=== Section Start ===

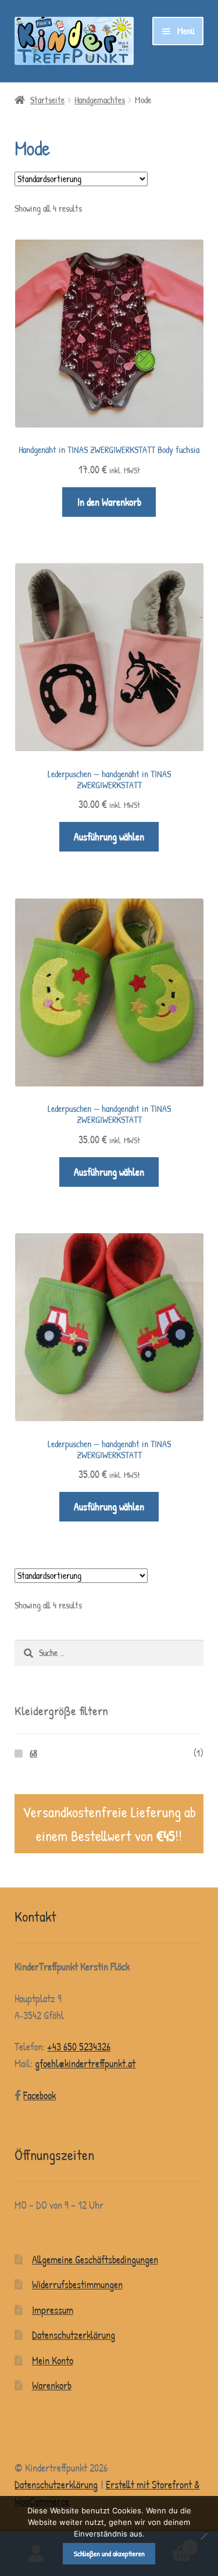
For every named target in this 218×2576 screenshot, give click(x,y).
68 (33, 1753)
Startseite (47, 100)
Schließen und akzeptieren (109, 2553)
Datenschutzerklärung (73, 2335)
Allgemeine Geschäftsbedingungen (95, 2259)
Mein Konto (52, 2360)
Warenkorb (52, 2385)
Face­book (39, 2095)
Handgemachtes (99, 100)
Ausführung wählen (109, 836)
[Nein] (203, 2536)
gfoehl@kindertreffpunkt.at (85, 2063)
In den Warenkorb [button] (109, 502)
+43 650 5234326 (78, 2046)
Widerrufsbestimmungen (77, 2284)
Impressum (52, 2310)
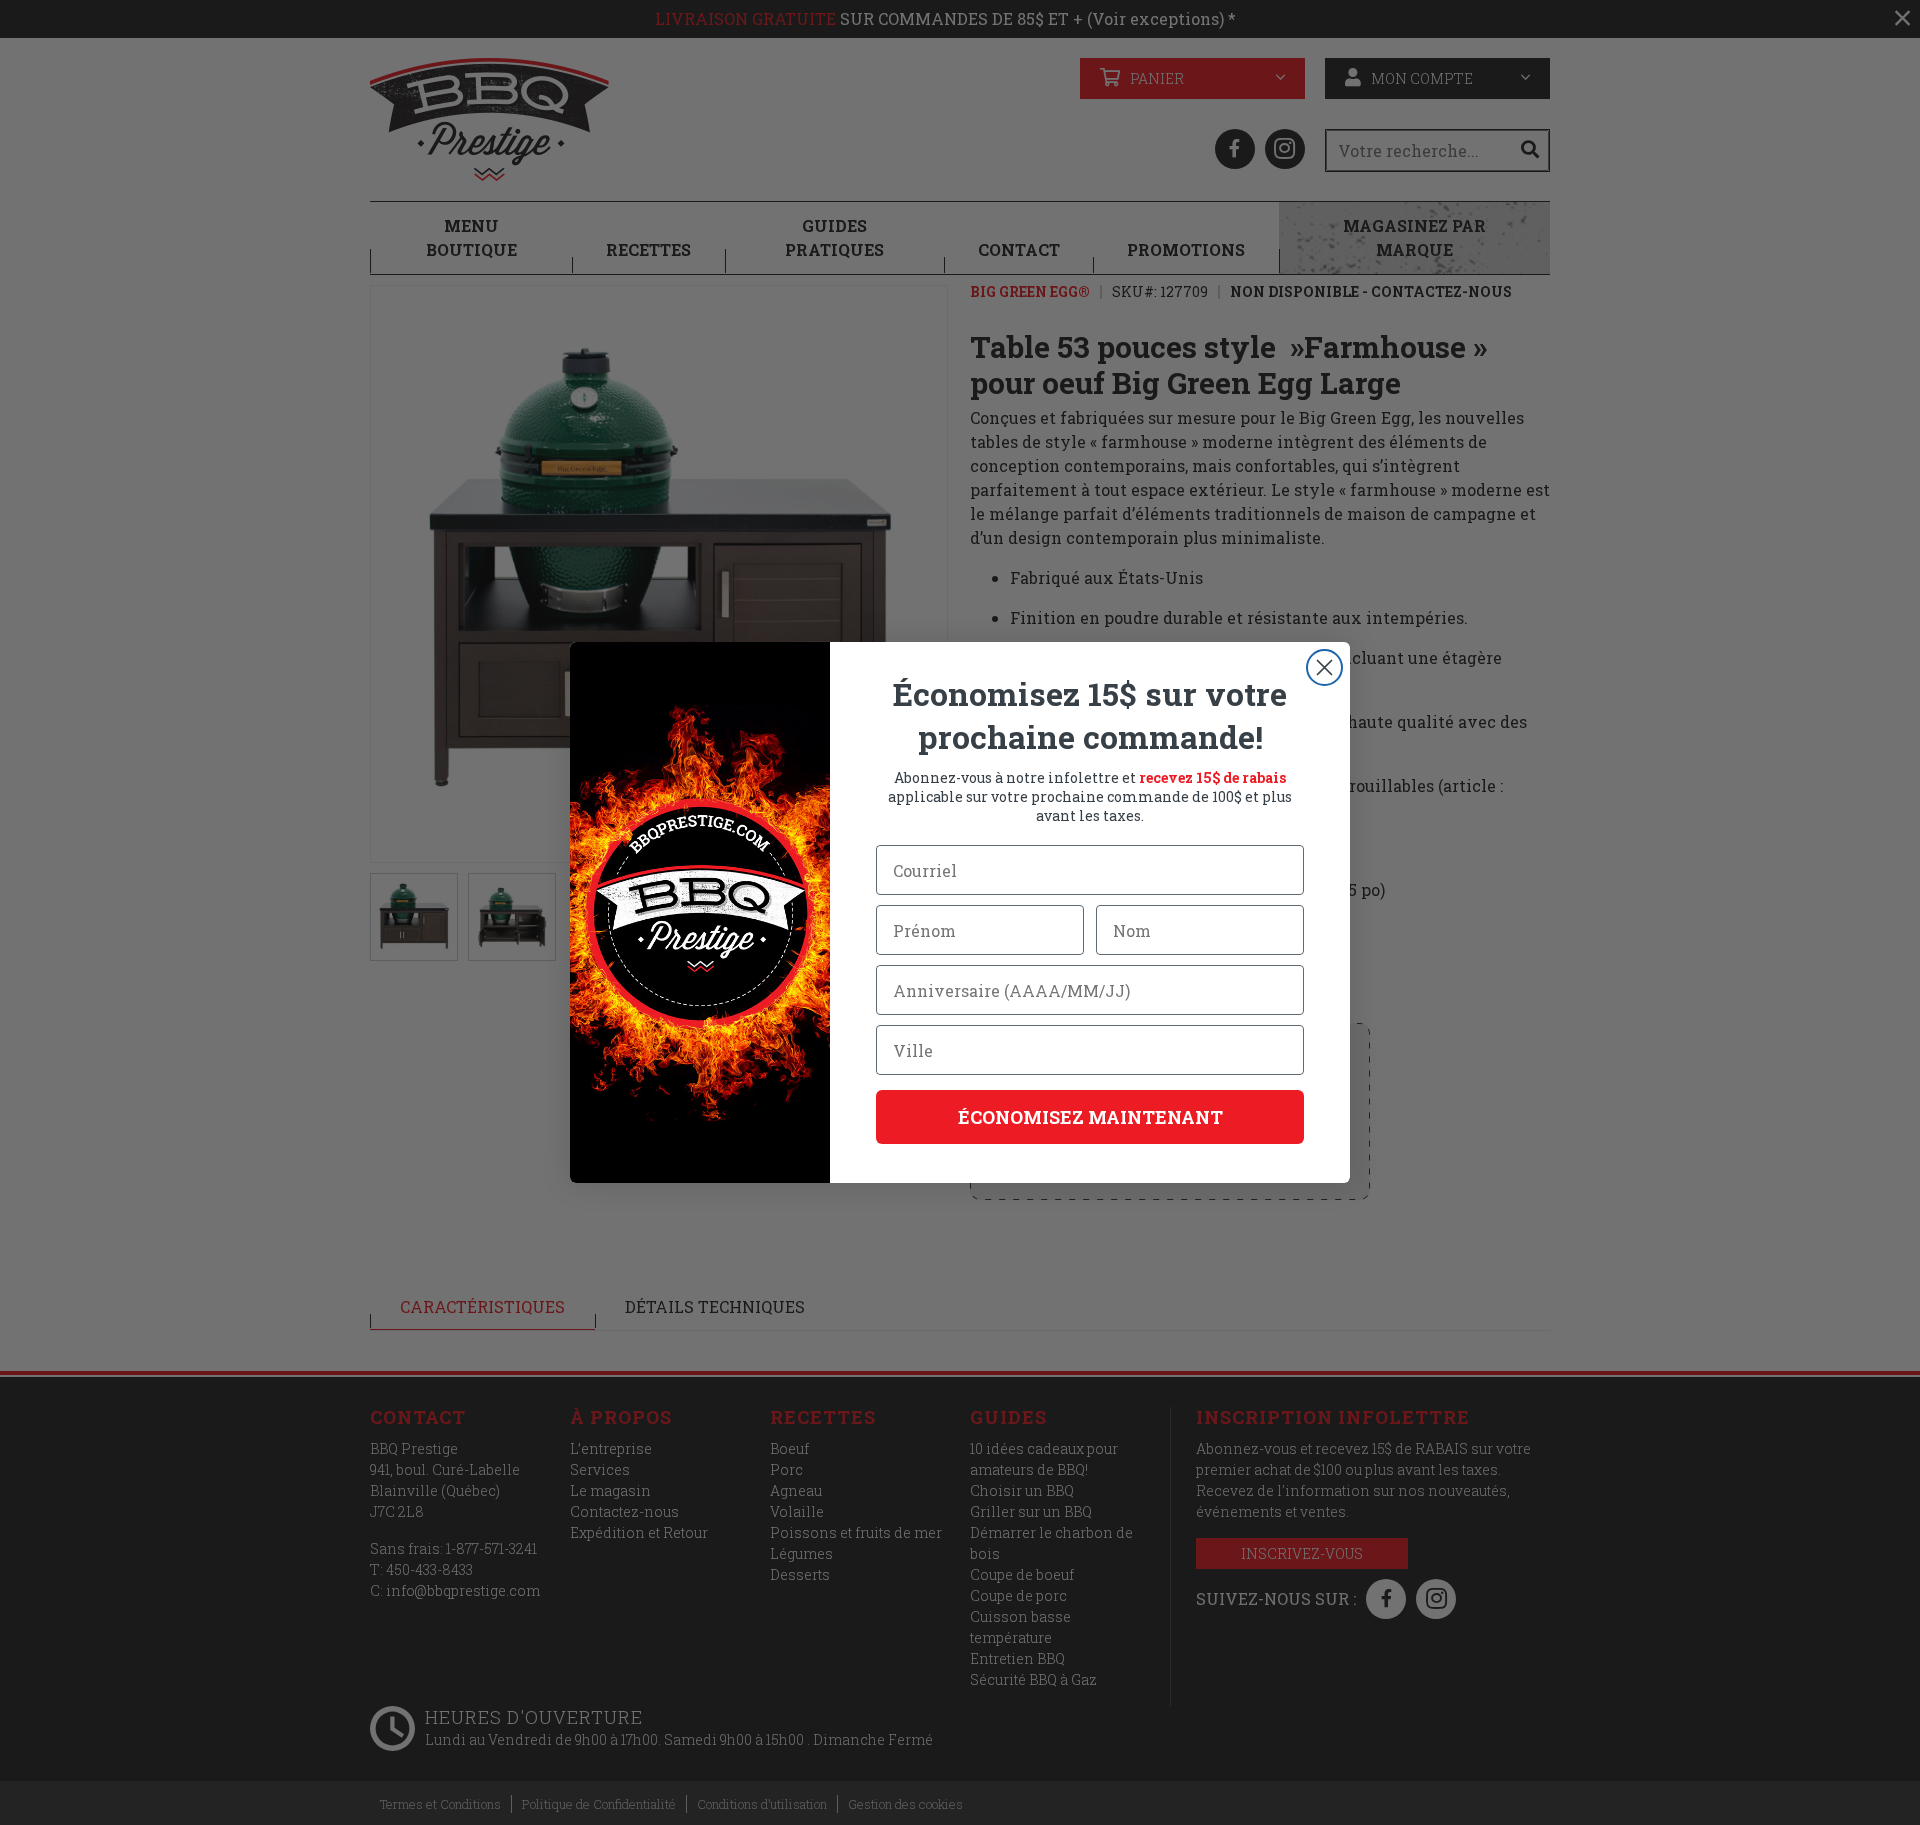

=== Section End ===

PROBLEM STATEMENT:
Print the lines from the line containing "Mein Konto (52, 2360)" through the last line of the listing, exactly as they stand, and leave any pictures out.

RESULT OF THIS EXERCISE:
Mein Konto (52, 2360)
Warenkorb (52, 2385)
Face­book (39, 2095)
Handgemachtes (99, 100)
Ausführung wählen (109, 836)
[Nein] (203, 2536)
gfoehl@kindertreffpunkt.at (85, 2063)
In den Warenkorb [button] (109, 502)
+43 650 5234326 (78, 2046)
Widerrufsbestimmungen (77, 2284)
Impressum (52, 2310)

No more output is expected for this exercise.